- Premium growth muted by design
- Margins improve substantially
- Dividend up 44% plus buyback
Patience is a virtue, and investors in motor insurer Sabre (SBRE) have finally been rewarded after the group posted slightly better-than-expected results, hiked the dividend and announced a small buyback, the first in its history.
The shares, which had been languishing at 12-month lows, jumped 10p or 8% to 134p on well above average volume.
SHARP RISE IN MARGINS
For the year to the end of December, the firm reported gross written premiums of £236 million, an increase of just 5%, but a net insurance margin of 17.6% compared with 10.6% the previous year as its focus on quality over quantity paid off.
Pre-tax profit more than doubled from £23.6 million to £48.6 million, meaning return on tangible equity improved from 22.7% to 38.2%, and the firm raised its total dividend by 44% from 9p to 13p per share.
With its solvency ratio still above 170% after the increase in the payout, the firm also announced a £5 million share buyback.
Chief executive Geoff Carter declared himself ‘extremely pleased’ with the 2024 results, which demonstrated ‘strong cycle management over the past 12 months’.
‘We grew strongly in the first half of the year when market conditions were attractive, and we maintained our strict underwriting discipline despite a steep decline in market prices during the second half,’ added Carter.
STRATEGIC AMBITION
Last December, Sabre held a capital markets day to present its ‘Ambition 2030’ plan to grow its business by targeting a slightly higher loss ratio on lower-risk business, allowing it to take incremental market share but ‘move down the risk curve’ at the same time.
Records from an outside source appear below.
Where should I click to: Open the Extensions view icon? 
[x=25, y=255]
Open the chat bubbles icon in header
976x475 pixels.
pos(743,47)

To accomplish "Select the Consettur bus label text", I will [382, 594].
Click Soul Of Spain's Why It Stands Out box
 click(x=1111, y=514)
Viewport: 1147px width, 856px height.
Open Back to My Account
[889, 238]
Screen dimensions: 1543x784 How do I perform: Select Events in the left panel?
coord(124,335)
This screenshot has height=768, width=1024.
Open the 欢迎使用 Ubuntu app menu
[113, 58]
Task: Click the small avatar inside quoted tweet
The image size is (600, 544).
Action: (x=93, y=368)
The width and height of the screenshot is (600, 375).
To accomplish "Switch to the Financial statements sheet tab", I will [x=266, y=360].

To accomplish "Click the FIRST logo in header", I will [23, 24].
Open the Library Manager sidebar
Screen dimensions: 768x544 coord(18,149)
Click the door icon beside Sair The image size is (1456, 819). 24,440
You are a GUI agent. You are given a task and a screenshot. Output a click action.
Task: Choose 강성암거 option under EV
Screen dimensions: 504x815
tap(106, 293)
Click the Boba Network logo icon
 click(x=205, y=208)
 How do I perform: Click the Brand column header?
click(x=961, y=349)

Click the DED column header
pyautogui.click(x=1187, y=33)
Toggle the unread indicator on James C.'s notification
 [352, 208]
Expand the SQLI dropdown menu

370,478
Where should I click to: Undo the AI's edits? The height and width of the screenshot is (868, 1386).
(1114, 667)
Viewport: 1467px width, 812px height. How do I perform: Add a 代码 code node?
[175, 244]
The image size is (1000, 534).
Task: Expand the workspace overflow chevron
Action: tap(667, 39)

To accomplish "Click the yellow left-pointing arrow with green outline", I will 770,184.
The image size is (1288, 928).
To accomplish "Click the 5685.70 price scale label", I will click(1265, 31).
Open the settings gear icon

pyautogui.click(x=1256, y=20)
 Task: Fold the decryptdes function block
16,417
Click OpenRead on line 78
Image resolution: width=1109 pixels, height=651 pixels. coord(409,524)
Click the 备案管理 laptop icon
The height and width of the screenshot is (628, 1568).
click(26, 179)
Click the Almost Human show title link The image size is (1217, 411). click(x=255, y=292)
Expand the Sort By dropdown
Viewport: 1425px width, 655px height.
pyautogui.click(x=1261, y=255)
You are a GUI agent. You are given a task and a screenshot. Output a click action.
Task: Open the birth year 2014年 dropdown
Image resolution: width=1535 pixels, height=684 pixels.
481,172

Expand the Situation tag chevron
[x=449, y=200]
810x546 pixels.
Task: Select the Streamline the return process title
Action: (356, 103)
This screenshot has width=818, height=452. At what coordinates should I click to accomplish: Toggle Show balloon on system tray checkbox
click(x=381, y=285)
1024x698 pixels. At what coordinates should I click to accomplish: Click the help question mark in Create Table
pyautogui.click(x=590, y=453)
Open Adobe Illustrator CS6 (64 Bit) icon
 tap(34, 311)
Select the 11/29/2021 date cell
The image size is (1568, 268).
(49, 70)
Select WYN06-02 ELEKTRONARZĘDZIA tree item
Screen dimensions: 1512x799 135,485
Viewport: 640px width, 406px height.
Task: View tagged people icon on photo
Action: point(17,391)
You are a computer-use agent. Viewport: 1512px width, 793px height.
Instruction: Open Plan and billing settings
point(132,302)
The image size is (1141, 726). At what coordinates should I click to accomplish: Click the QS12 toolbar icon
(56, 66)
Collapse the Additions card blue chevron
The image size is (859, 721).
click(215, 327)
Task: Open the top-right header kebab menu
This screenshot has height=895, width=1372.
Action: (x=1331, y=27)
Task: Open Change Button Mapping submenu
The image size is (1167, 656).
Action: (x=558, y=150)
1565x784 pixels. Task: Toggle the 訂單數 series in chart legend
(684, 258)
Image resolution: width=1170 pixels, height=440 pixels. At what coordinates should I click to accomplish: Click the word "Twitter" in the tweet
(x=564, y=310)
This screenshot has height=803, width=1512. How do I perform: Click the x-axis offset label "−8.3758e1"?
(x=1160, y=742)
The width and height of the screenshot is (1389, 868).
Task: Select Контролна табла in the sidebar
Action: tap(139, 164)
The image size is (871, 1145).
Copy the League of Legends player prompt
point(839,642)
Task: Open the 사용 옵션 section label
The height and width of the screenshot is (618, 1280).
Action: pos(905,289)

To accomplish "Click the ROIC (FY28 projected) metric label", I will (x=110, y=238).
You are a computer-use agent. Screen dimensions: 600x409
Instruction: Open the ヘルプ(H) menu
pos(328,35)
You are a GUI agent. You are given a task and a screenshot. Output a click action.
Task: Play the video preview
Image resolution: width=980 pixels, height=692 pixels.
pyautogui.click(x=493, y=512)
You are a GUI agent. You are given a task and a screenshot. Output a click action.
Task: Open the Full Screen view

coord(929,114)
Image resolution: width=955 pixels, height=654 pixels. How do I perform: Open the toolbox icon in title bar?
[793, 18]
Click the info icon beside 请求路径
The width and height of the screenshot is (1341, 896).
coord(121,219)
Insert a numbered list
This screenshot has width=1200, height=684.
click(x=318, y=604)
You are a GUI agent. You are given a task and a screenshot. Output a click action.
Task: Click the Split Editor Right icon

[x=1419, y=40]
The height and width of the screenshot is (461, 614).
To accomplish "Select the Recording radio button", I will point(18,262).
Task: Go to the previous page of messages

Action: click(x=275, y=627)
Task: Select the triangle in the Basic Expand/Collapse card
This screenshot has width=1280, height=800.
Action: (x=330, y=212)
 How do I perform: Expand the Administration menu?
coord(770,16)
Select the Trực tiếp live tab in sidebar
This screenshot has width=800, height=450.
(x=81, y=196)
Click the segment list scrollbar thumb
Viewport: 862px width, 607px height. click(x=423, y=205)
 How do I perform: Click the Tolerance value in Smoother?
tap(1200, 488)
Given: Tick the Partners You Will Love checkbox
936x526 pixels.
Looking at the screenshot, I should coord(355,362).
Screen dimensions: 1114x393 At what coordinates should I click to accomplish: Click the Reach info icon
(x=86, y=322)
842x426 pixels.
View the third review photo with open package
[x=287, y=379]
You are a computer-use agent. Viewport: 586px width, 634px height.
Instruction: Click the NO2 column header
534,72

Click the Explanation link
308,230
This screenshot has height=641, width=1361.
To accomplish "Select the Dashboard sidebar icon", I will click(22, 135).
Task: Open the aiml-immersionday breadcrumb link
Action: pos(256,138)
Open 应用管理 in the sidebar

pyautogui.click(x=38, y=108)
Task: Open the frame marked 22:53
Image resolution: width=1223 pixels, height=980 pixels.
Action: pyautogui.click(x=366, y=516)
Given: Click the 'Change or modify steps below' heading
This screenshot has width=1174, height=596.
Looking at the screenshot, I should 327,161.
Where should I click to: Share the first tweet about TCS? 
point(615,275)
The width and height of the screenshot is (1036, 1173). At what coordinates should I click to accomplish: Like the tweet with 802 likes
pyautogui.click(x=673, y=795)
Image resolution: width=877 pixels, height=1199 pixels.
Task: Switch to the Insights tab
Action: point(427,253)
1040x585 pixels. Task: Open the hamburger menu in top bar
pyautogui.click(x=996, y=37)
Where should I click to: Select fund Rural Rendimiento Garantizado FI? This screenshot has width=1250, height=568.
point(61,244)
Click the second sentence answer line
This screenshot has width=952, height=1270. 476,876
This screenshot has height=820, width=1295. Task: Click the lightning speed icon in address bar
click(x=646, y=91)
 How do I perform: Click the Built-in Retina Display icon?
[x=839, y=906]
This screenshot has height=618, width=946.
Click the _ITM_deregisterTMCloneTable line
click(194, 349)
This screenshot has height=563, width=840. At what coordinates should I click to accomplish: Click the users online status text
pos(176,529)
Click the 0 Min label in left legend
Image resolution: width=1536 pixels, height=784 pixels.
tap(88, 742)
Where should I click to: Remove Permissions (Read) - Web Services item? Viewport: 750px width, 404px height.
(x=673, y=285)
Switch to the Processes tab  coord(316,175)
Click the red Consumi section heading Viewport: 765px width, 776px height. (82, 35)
As Philip Kett at Jefferies noted, this approach of reducing the risk mix to reduce claims volatility is similar to that of Direct Line, which has now been acquired by Aviva (AV.), while the firm’s targets of 18% to 20% net insurance margins and £80 million of annual pre-tax profit by 2030 were ‘particularly enticing as they suggest a more than 10% compound annual growth rate’.
With today’s results, Geoff Carter said he was ‘encouraged’ by Sabre’s early progress towards its 2030 goals, with ‘excellent’ loss ratios on motor vehicles and motorcycles underpinning the strategy, although the full benefits would take time to come through and would be weighted towards the end of the decade.
‘While our plans to deliver sustainable growth will not be a "straight-line" evolution, the next few years will be exciting as we build on the strong 2024 result and deliver sustainable medium-term growth in premiums, profit and shareholder returns.’
WHAT DO ANALYSTS THINK?
Jefferies’ Kett flagged the dividend hike and buyback as the main surprises in the results, suggesting they showed management conviction the growth strategy could generate more capital than the firm needs.
‘In our view, such near-term capital returns are necessary to bridge the gap between the current cyclical downswing in industry-wide motor insurance prices, and the medium-term 2030 ambition to grow the business, where growth is likely to be back-end loaded,’ added Kett.
Analysts at Berenberg agreed growth this year was likely to be muted, although the firm’s strong profitability last year ‘gives it room to optimise volume/margin this year, given the slight softening of claims inflation’.
With the buyback, they calculate the total cash return for 2024 is 15p per share, yet the shares still trade on less than eight times this year’s earnings, which is well below the five-year average and even below the ‘peak-2022 inflation’ valuation making the stock ‘attractive’ at these levels.